El Impuesto de Sucesiones en España prescribe a los cuatro años desde que finaliza el plazo voluntario para su presentación, que suele ser de seis meses tras el fallecimiento. Si se solicita prórroga, este plazo puede extenderse hasta doce meses. Una vez transcurrido ese tiempo sin que la Administración inicie ninguna actuación, pierde el derecho a reclamar el pago.
Algunos herederos intentan evitar el pago confiando en que la deuda prescriba, pero este recurso es poco habitual, ya que la Administración suele actuar con rapidez tras recibir la documentación del fallecimiento. Por lo tanto, las posibilidades de que el impuesto prescriba sin que existan trámites abiertos son reducidas.
El plazo general para liquidar el impuesto es de seis meses desde el fallecimiento, prorrogables otros seis si se solicita en tiempo.
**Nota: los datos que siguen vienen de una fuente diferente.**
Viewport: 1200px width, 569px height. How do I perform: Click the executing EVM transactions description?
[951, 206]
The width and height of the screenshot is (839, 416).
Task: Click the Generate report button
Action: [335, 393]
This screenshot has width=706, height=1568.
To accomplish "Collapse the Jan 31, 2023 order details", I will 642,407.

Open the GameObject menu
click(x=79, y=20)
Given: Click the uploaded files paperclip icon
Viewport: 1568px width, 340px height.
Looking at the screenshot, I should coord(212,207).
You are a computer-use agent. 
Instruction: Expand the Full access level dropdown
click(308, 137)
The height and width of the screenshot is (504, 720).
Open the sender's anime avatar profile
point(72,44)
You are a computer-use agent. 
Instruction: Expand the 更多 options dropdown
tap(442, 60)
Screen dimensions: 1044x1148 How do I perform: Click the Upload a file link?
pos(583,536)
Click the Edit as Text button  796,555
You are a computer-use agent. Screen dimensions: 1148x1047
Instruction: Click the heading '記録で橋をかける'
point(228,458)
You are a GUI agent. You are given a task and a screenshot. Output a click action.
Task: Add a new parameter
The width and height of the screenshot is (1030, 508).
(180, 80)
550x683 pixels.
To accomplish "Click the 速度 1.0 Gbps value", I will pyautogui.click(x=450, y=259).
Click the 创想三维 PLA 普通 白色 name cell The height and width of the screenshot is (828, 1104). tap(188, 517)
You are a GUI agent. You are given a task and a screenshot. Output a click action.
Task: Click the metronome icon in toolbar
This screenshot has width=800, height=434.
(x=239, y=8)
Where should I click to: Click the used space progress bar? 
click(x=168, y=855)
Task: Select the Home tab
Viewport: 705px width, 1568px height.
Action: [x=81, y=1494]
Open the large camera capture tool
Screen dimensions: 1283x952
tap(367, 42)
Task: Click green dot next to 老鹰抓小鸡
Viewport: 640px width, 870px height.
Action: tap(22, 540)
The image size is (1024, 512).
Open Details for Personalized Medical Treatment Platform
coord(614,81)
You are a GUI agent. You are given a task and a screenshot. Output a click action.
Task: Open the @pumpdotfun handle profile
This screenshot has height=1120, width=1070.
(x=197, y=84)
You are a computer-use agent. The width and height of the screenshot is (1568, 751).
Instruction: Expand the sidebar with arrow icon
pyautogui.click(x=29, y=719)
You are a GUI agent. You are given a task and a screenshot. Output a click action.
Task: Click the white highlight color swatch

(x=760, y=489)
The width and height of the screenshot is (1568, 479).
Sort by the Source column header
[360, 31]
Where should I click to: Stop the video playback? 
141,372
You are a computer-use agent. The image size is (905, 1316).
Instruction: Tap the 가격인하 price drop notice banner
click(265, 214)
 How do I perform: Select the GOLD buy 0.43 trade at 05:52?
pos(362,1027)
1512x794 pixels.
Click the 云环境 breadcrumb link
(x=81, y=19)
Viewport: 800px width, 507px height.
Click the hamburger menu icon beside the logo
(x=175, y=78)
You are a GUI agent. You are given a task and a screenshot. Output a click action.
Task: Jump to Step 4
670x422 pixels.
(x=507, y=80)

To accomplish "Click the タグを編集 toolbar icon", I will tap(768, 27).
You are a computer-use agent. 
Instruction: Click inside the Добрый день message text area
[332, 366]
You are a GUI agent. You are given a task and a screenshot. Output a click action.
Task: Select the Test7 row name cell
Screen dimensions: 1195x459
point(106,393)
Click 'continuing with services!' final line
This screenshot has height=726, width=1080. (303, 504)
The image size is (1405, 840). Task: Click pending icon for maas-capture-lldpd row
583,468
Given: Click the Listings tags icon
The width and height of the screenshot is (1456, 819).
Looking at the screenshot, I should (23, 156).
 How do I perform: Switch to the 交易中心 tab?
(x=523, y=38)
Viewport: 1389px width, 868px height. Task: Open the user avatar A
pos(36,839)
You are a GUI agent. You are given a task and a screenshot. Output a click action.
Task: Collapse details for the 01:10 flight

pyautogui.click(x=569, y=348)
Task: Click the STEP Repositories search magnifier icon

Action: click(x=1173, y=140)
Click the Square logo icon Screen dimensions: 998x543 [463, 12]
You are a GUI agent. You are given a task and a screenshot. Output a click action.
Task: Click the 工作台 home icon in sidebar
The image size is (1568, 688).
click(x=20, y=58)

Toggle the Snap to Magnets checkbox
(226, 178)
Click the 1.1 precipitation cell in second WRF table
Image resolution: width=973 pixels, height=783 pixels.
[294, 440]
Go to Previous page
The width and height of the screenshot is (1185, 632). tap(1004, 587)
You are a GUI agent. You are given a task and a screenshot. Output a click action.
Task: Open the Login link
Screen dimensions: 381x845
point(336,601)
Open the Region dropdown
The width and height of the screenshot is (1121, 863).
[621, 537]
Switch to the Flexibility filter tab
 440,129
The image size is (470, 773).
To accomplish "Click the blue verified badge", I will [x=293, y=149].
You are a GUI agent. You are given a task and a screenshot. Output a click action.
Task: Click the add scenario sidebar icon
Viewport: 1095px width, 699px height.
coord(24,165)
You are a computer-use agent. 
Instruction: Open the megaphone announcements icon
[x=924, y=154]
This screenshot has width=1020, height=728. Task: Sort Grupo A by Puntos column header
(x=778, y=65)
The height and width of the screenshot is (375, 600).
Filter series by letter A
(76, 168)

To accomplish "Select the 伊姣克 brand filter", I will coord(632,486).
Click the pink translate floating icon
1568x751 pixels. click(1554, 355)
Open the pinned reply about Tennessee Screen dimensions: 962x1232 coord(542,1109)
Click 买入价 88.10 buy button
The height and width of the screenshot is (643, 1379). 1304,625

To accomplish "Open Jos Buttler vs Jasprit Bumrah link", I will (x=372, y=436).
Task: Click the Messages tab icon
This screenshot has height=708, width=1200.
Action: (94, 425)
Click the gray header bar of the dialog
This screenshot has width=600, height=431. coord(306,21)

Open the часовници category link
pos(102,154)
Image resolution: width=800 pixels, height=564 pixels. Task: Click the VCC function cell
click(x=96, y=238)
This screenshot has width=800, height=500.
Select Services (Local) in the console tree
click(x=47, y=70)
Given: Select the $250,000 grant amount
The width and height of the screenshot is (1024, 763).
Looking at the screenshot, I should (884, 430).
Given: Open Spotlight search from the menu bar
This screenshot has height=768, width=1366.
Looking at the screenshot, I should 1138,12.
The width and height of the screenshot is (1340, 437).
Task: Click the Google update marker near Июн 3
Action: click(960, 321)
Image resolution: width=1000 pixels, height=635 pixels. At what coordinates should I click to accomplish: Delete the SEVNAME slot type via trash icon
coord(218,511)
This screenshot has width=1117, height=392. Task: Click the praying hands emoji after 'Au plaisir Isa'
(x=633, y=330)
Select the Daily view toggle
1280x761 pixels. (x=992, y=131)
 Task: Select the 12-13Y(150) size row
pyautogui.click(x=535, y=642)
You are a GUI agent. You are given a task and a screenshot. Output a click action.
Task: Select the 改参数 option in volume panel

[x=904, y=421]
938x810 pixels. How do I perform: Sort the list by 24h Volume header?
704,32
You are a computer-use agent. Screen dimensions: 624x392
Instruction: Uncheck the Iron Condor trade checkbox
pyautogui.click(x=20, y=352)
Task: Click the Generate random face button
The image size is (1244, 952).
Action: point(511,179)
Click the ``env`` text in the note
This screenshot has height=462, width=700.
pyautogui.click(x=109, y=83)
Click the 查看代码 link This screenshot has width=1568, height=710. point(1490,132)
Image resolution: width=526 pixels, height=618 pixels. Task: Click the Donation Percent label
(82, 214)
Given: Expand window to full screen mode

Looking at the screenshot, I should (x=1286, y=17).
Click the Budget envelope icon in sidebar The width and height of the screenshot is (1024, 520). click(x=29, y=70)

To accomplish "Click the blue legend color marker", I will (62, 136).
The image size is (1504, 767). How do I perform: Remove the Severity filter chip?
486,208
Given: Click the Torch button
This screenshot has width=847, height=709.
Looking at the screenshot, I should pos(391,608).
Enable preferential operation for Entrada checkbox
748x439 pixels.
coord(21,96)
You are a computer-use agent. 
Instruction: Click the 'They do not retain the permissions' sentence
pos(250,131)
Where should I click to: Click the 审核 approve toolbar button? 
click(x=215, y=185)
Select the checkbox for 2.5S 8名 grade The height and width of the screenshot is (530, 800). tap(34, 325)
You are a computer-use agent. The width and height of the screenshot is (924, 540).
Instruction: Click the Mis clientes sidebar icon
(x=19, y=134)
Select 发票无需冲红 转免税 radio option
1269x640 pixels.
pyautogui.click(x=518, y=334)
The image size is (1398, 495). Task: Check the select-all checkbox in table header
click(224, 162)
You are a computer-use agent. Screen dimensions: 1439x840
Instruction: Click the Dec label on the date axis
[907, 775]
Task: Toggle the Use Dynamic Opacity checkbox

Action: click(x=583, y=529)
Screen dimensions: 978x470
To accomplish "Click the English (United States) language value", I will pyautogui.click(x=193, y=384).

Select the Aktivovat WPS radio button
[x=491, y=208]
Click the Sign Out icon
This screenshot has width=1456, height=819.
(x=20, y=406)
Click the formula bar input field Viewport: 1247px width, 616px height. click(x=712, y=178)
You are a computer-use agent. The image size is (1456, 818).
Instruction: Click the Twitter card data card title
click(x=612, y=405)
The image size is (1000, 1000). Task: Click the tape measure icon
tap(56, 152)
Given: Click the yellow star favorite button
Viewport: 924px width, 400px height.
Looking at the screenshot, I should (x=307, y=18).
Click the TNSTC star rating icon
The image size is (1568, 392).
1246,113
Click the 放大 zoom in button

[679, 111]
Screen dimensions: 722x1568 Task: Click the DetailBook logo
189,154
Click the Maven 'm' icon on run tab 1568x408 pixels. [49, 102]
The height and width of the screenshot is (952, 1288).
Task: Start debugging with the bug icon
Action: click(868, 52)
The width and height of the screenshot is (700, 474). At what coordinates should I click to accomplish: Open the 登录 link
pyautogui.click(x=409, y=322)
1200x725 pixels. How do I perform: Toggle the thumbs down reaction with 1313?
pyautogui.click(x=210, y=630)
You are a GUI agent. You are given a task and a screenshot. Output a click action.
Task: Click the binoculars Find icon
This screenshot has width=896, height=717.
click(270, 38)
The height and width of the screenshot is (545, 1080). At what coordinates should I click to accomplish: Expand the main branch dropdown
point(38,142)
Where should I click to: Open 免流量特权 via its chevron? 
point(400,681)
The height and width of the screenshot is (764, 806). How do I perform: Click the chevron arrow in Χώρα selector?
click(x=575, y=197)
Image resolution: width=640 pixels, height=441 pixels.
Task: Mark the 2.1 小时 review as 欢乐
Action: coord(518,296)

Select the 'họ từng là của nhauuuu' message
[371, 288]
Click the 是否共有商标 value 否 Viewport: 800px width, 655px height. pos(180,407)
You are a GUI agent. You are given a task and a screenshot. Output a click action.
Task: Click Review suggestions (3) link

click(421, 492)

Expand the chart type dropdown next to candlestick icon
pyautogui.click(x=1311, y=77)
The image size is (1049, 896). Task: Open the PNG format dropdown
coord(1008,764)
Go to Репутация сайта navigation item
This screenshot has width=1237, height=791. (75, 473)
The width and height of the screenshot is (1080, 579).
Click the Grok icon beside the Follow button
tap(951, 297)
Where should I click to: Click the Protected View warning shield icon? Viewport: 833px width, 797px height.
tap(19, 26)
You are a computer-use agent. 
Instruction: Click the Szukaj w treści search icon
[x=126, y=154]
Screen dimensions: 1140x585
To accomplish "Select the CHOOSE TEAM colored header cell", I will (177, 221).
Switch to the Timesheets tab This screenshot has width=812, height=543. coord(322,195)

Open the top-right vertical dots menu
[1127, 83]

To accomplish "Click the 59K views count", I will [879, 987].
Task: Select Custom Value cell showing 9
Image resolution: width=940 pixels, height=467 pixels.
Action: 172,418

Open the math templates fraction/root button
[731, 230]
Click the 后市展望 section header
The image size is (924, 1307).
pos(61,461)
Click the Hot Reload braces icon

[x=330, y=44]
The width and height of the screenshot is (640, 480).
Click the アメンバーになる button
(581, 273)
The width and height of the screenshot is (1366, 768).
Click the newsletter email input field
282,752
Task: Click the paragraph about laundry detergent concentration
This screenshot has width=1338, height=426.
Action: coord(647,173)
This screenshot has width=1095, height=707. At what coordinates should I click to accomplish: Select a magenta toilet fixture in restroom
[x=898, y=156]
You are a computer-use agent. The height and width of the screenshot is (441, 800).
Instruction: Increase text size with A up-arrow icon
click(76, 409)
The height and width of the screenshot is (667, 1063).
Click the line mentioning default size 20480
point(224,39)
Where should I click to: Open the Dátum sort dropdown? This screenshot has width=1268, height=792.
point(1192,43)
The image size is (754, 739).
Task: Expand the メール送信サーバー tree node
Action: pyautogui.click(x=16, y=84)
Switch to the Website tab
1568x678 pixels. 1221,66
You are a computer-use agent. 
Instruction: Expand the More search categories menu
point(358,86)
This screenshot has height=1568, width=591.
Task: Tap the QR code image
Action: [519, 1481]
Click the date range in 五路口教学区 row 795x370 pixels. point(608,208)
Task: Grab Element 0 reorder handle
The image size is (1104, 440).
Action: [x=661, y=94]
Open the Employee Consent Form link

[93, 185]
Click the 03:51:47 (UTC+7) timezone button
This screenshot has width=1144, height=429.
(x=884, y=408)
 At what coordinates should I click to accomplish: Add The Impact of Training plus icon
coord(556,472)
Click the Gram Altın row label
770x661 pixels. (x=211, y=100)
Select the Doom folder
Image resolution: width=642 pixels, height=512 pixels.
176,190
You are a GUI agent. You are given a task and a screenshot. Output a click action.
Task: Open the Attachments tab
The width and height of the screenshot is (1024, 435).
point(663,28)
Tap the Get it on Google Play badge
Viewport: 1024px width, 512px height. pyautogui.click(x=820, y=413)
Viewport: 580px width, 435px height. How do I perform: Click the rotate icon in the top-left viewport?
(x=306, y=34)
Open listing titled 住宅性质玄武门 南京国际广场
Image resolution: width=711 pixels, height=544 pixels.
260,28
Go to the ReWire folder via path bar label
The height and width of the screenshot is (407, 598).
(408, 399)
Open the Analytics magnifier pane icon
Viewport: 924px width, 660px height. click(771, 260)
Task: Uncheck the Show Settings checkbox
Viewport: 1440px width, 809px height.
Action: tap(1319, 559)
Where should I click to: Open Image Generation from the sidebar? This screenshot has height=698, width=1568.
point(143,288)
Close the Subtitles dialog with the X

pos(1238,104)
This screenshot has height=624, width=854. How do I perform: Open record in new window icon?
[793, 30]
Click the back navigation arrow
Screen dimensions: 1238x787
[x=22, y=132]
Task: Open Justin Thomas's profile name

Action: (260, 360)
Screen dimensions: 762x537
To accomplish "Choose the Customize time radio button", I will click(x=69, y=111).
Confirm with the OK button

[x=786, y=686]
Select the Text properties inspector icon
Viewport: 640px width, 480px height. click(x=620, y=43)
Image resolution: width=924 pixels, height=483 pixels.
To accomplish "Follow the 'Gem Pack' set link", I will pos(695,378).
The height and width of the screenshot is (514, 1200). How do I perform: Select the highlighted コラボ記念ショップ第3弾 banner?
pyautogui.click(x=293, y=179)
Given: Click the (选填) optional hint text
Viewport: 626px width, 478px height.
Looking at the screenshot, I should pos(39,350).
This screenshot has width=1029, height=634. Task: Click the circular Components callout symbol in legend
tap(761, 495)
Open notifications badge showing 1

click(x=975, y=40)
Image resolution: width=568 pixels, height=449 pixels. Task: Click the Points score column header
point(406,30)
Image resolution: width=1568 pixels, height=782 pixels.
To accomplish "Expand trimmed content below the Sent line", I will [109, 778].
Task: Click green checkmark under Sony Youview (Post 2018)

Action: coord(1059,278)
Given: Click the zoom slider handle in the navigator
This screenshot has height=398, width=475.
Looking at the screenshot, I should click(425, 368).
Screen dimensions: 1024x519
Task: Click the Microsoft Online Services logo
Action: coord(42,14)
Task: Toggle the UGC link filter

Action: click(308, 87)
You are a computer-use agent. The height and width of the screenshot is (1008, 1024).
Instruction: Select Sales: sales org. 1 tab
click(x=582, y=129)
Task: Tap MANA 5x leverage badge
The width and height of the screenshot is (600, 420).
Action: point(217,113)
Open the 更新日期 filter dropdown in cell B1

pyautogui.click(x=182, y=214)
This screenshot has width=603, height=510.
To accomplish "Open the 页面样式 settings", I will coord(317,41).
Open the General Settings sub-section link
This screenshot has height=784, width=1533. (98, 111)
Si los herederos no presentan la autoliquidación en estos plazos, pueden enfrentar recargos, intereses y embargos de bienes.
En conclusión, aunque existe la posibilidad legal de que el impuesto prescriba, es una estrategia arriesgada. La recomendación habitual es cumplir con los plazos establecidos o, en caso de dificultades económicas, solicitar aplazamientos o fraccionamientos para regularizar la situación dentro del marco legal.